LATELY — Because of complaining to my NEW canna coach — I switched to “micro dosing” — taking small amount in the morning - noon - afternoon - and a bit more at bedtime - so taking in MORE THC — less CBD — and not having that “hung over til noon” feeling every day. I’ve added a PAX 3 vape thing and keeping the heat low - so vaping “flower” for getting some directly in to my lungs. Turns out — if you keep the heat down low - the flower doesn’t “smoke” - when it doesn’t burn the THC - you get the good stuff but without the “high”..... Learning all this as I go - but as of this May — I’ve managed to make it 3 years — not the 6 months they gave me in 2016!! Funny —- I also - at the advice of my coach - switched to Sativa flower (Maui Wowie) - and away from the heavy Indica..... and I have to tell you she has me feeling 400% better. Wake up feeling good — doing some stuff during the day — and NO napping — or rarely napping..... where I was sleeping during the day a lot... and just not feeling well. I’m very thankful for her help.

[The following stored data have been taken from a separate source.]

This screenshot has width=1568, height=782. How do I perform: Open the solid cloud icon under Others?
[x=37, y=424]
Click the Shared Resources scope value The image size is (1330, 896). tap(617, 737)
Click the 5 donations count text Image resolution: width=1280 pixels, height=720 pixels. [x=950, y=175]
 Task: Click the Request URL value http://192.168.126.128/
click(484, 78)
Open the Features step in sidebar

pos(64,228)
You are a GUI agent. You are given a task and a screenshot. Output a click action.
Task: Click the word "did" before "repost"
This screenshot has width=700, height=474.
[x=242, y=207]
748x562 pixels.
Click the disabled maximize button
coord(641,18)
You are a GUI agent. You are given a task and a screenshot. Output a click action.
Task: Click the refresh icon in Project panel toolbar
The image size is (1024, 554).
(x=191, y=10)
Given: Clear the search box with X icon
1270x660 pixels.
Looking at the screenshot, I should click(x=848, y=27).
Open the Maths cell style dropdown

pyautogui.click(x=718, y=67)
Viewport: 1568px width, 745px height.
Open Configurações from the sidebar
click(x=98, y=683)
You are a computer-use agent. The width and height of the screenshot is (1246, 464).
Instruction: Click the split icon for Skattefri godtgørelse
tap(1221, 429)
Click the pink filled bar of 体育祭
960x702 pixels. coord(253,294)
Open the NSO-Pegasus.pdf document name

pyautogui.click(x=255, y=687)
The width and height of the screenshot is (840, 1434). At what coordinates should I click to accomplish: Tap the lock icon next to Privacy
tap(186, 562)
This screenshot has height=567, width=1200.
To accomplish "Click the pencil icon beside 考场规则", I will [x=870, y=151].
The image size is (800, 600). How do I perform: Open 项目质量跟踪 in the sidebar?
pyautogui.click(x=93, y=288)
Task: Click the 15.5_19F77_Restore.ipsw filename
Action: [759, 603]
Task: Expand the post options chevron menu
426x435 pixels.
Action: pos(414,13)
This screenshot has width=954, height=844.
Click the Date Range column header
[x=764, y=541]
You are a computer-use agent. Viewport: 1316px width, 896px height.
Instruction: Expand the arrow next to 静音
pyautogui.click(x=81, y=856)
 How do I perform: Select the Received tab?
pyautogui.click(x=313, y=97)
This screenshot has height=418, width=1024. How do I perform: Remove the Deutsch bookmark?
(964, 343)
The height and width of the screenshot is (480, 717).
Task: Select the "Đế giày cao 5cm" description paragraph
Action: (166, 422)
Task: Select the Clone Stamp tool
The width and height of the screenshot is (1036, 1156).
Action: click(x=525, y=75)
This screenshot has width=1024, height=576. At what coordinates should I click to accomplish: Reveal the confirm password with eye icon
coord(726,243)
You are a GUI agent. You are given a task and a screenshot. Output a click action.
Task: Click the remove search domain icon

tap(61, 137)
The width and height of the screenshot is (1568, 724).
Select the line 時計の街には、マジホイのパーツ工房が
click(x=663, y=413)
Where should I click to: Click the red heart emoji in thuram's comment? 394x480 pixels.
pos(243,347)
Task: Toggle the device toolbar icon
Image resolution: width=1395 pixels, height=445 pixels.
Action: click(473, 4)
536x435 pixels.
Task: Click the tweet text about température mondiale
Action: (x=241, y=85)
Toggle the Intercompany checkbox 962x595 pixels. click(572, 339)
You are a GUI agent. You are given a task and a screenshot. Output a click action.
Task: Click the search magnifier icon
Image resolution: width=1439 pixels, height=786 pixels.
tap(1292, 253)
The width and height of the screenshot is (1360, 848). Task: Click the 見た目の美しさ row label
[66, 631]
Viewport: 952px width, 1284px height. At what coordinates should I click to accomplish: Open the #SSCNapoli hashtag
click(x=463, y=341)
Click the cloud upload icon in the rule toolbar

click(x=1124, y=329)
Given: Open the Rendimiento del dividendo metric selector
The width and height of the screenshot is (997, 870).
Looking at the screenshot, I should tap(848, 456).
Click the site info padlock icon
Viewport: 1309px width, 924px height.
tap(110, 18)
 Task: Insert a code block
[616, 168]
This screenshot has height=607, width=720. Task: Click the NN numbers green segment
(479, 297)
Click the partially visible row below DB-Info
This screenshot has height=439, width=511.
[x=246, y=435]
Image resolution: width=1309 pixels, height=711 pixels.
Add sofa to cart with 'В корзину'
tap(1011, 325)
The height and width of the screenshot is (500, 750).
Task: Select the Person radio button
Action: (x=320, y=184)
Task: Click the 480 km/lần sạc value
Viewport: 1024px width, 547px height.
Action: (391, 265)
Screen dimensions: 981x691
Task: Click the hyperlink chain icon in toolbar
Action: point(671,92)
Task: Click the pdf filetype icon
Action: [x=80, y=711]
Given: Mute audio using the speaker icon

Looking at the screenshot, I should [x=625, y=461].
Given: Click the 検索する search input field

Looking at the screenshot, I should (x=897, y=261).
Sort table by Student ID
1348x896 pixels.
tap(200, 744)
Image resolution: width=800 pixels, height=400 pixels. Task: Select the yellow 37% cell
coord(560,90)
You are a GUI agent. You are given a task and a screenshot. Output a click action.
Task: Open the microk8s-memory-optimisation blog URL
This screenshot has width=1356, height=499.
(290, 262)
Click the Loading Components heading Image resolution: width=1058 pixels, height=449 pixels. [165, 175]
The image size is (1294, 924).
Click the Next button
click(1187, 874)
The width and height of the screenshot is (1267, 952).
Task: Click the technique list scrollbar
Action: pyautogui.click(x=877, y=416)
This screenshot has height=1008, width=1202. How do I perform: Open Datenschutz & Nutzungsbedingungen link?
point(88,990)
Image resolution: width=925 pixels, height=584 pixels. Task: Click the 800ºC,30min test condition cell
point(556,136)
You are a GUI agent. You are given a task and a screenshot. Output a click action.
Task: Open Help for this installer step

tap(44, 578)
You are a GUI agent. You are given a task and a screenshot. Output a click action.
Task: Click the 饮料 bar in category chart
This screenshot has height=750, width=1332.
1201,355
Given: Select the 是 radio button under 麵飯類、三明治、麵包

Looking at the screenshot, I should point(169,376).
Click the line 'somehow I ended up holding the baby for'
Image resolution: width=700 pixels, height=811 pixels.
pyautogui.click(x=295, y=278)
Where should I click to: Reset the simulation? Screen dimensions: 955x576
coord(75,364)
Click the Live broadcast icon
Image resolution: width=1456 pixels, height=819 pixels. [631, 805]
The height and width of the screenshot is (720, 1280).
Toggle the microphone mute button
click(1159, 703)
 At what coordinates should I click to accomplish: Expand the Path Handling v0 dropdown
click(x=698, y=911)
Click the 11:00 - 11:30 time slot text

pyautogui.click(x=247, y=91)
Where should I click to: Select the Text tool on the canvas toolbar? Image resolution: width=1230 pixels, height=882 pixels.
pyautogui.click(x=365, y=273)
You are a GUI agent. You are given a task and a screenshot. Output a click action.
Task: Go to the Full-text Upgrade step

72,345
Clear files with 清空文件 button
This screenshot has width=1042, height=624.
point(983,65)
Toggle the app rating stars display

https://www.azmmjcoach.com/

Great to hear your feeling more energy and still taking care of business. Keep on fighting and love life like you've been doing. Happy Easter to you and the family.

Thanks Wayne!!

It’s been a long strange 3 years I can tell ya!!

Best news I've heard in a long time! Rock on!

I like it better when you are napping.

Fixed it for ya....


I like it better when you are lapping.....

Awesome news buddy! Hope to see you again soon, maybe Columbus.

So this update won’t be fun for anyone to read....

I had a PET Scan Friday — and the docs called and their words were “it’s spread everywhere”. Bones - glute (weird huh) - galbladder - soft tissue in my back (the stab wound I described on Facebook)... many more lymph nodes - lungs.... and a cyst on the brain. Yep - that’s pretty much “everywhere”.

I know in my heart that THC and CBD is what got me the extra 3 years I’ve had since the first “you’ve got 6 months to live”.... and I probably should have taken more and done it for longer with the second diagnosis... but I wanted to experiment and see if I could just hold it at bay with CBD and less THC so that quality of life would be “balanced” — less high — thus more “doing”. The things I like to do are not conducive to being stoned. So I went with an attitude of “if I can just stretch this out a bit” versus going for a complete cure.

I did the 60 grams in 90 days the second time around — and when my next CT scan showed the cancer spot had only grown 1cm — I was good with that “pace”. The difference was it didn’t knock it clear out like it had with my liver cancer. I knew this was going to be a tougher battle because of the location. The lymph nodes vs the liver. The liver is going to filter 100% of your blood so it’s going to get a full on hit of the THC/CBD - whereas the lymph nodes live in a different environment.... they use lymph fluid.... As I sit here today - I’d have made the same choice.

What I did wrong was to stop taking anything when the Mayo guys said I had cured the liver cancer (9 months after the initial diagnosis). I should have probably kept up with a maintenance dose. But chose to keep my ammo dry and stopped taking anything. My thinking at the time was - I don’t want my body to get used to this - I’d rather keep this in reserve for a full shock and awe should I need it again. Who the Fk knows. It’s just guessing. I’m still happy I stayed away from the whole chemo bit.

So I’ve traded in the “pot” for morphine..... now it’s just managing end of life. What a long strange trip it’s been!

Never met you Weld but your courage and take life by the horns attitude is very inspiring.
Best wishes